(Foto di archivio)
Il caso Asst Lariana rilancia l’idea di un convitto per infermieri in Napoleona. Anche Asf cerca case per gli autisti, mentre Aler ammette: confronto carente
Case per lavoratori, l’Asst Lariana non rinuncia al convitto per infermieri, mentre con Aler si cerca di riaprire un dialogo per gli appartamenti in via Cecilio. Tra chi attende risposte c’è anche Asf (per gli autisti).
Nelle scorse settimane i tecnici della Regione Lombardia sono venuti in via Napoleona per valutare lo stato della palazzina dietro al monoblocco che un tempo ospitava la vecchia scuola per infermieri. Fatte le dovute riqualificazioni, vi si potrebbero ricavare una decina di mini alloggi da destinare per un periodo temporaneo ai sanitari neo assunti in arrivo da fuori. Persone che altrimenti faticano a trovare sistemazioni a prezzi sostenibili.
L’idea di realizzare un convitto, caldeggiata ormai da due anni dall’ex azienda ospedaliera, era stata in parte accantonata la scorsa estate. L’assessorato regionale al Welfare non aveva modo di finanziare l’opera senza soldi garantiti da Roma. E invece l’Asst Lariana è di recente tornata alla carica, con la speranza di portare nuovi servizi all’interno del compendio di via Napoleona, come immaginato del resto nell’accordo siglato più di venti anni fa per la costruzione del nuovo ospedale Sant’Anna.
Questa è comunque un’ipotesi di lungo periodo; nel breve tempo l’Asst Lariana avrebbe bisogno di trovare qualche appartamento, una ventina di letti, da dare a rotazione ai neo assunti. A tal proposito l’Aler ha costruito 36 appartamenti in via Cecilio ormai pronti, nuovi, ma ancora non assegnati. La metà degli alloggi doveva andare alle forze dell’ordine, ma sono poche le domande arrivate da vigili del fuoco e agenti. Oltre un anno fa la Regione aveva chiesto ad Aler di dialogare con i servizi pubblici per destinare case a sanitari, poliziotti, autisti. E questo confronto ad oggi, ammette l’agenzia, è stato carente. «Per far fronte all’emergenza legata alla carenza di personale – commenta il direttore amministrativo di Asst Lariana Giacomo Boscagli - vogliamo sondare tutte le strade per avere a disposizione alloggi temporanei o stabili da assegnare a medici, infermieri e altre professioni sanitarie interessate. In passato ci sono stati contatti con Aler che, tuttavia, non hanno ancora portato a progressi concreti. Siamo pronti a riprendere immediatamente i contatti».

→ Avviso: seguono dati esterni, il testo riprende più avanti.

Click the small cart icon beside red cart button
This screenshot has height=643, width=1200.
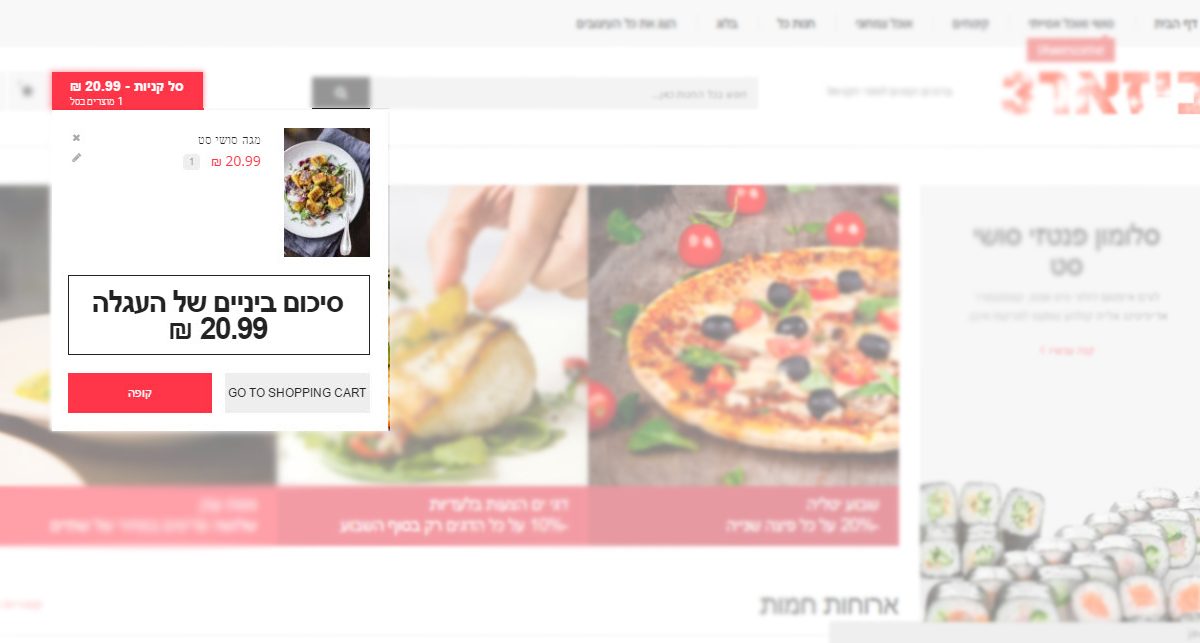(x=26, y=91)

La casa oggi, soprattutto nelle città più costose e turistiche, è un bonus importante per convincere i lavoratori della classe media a prendere servizio. «Abbiamo comunicato un fabbisogno stimato di circa 20 alloggi per i nostri autisti, la metà sulla città – dice Massimo Bertazzoli, amministratore delegato di Asf –. Attendiamo fiduciosi una risposta, si tratta di un sostegno per noi davvero necessario per riuscire a coprire il fabbisogno di personale».

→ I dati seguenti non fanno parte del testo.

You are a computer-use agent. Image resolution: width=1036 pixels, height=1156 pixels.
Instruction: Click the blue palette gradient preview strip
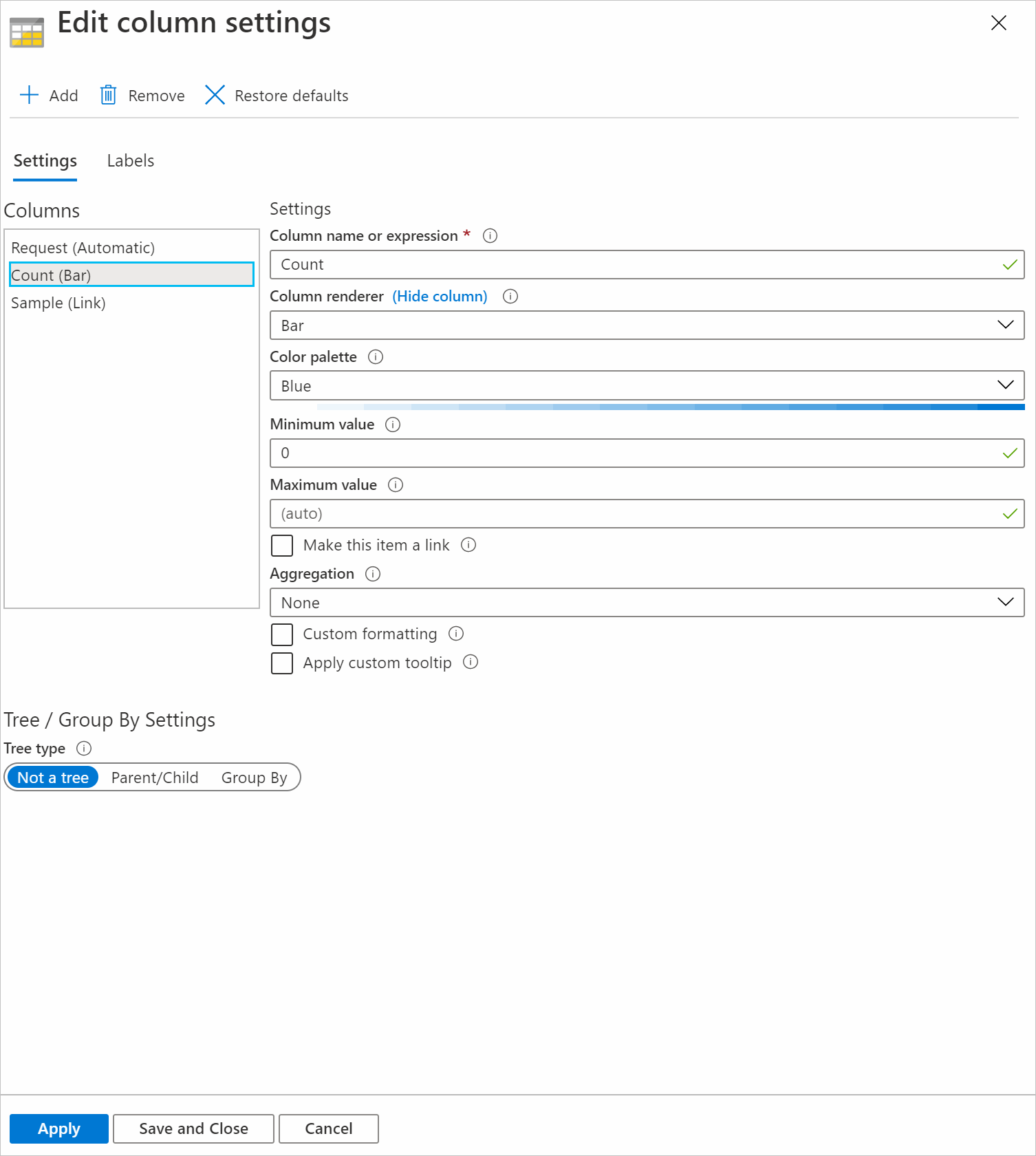(671, 407)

La Fondazione Scalabrini, con il sostegno ad esempio di Confindustria, ha messo a disposizione degli autisti di Asf due appartamenti. Si tratta però di alloggi affidati alla fondazione da cittadini privati, in cambio di sicure garanzie circa affitto e morosità. Non sono case parte del patrimonio pubblico dell’edilizia residenziale. Bisogna pensare che tra il capoluogo e i Comuni limitrofi gli alloggi pubblici sono oltre 2100.